Fałszywka do weryfikacji

Dodano:   /  Zmieniono: 
Komisja śledcza ds. PKN Orlen zwróci się do prokuratury o zbadanie wiarygodności informacji o tajnych kontach szwajcarskich - zapowiedział Zbigniew Wassermann.
Wiceprzewodniczący komisji Roman Giertych (LPR) chce, by prokurator generalny wystąpił do prokuratury szwajcarskiej o przekazanie informacji o kontach polskich polityków, które miałyby być założone w jednym z banków w Szwajcarii. Powiedział, że wniosek w tej sprawie złożył w komisji śledczej.

Poseł LPR nie chciał udzielić szczegółowych informacji. Pytany, czy jego wniosek ma związek z opisanym w środę przez gazety dokumentem rzekomego autorstwa Agencji Wywiadu oraz czy ma wiedzę, że jakieś pieniądze na pewno wpływały na takie konta, odpowiedział: "Nic więcej nie powiem, bo sprawa ma charakter poufny i jest objęta tajemnicą śledztwa".

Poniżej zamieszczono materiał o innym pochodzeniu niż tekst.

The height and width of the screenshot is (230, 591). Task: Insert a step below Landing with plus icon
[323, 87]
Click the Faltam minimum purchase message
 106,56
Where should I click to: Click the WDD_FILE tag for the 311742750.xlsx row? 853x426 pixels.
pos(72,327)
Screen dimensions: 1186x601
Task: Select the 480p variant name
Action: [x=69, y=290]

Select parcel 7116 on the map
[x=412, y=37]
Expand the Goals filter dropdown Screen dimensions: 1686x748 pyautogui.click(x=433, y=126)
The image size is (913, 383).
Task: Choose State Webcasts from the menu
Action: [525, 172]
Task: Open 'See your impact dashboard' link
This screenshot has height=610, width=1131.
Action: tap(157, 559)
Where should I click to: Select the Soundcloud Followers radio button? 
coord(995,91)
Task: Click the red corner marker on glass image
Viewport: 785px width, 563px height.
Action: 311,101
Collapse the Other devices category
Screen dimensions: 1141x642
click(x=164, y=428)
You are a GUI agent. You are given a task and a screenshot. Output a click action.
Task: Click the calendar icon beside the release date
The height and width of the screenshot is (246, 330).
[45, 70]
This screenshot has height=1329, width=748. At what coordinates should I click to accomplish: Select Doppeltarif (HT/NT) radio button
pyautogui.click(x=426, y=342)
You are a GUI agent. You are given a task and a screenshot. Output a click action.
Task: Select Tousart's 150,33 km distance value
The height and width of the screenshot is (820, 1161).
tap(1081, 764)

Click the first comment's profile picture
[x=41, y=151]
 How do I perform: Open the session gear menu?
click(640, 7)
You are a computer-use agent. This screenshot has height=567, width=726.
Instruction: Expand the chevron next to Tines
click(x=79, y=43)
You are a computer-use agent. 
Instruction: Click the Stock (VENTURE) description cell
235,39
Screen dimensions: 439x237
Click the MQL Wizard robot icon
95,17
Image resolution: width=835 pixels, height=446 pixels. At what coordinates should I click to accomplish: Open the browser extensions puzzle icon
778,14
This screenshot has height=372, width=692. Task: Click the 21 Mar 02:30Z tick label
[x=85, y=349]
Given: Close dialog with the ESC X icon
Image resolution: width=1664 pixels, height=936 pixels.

Inny wiceszef komisji Zbigniew Wassermann (PiS) powiedział, że komisja zwróci się do prokuratury o zbadanie wiarygodności informacji o tajnych kontach szwajcarskich.

Środowa "Rzeczpospolita" i "Gazeta Wyborcza" opublikowały materiały dotyczące dokumentu rzekomego autorstwa AW z lutego 2002 r. na temat korupcji urzędników państwowych.

"GW" cytuje fragmenty dokumentu: "Prowizje za współpracę przy prywatyzacji i przejęciu Rafinerii Gdańskiej zostaną rozliczone w  oddziale Royal Bank of Scotland w Zurichu".

"Prowizję" - według tego dokumentu - miało otrzymać dziewięciu polityków i wysokich oficerów służb specjalnych, m.in. Włodzimierz Cimoszewicz, Wiesław Kaczmarek, gen. Gromosław Czempiński, Andrzej Ananicz i właściciel firmy Prokom Ryszard Krauze. Łączna suma "prowizji" miała przekroczyć milion dolarów.

Zdaniem "Rzeczpospolitej", dokument został nieudolnie sfałszowany. Jest napisany na maszynie (agencja nie używa ich od lat), nie ma  adnotacji, w ilu kopiach powstał, brakuje też sygnatur, które zawsze są na tego typu dokumentach. "Czy ktokolwiek przy zdrowych zmysłach uwierzy, że pisma w Agencji powstają na maszynach do  pisania, a błędy poprawia się korektorem?" - ironizuje jeden z  rozmówców "Rz".

W środę Giertych mówił, że nie widział tego dokumentu-fałszywki. Po czwartkowych przesłuchaniach poinformował, że zapoznał się już z dokumentem i ocenił, że trzeba zweryfikować jego treść.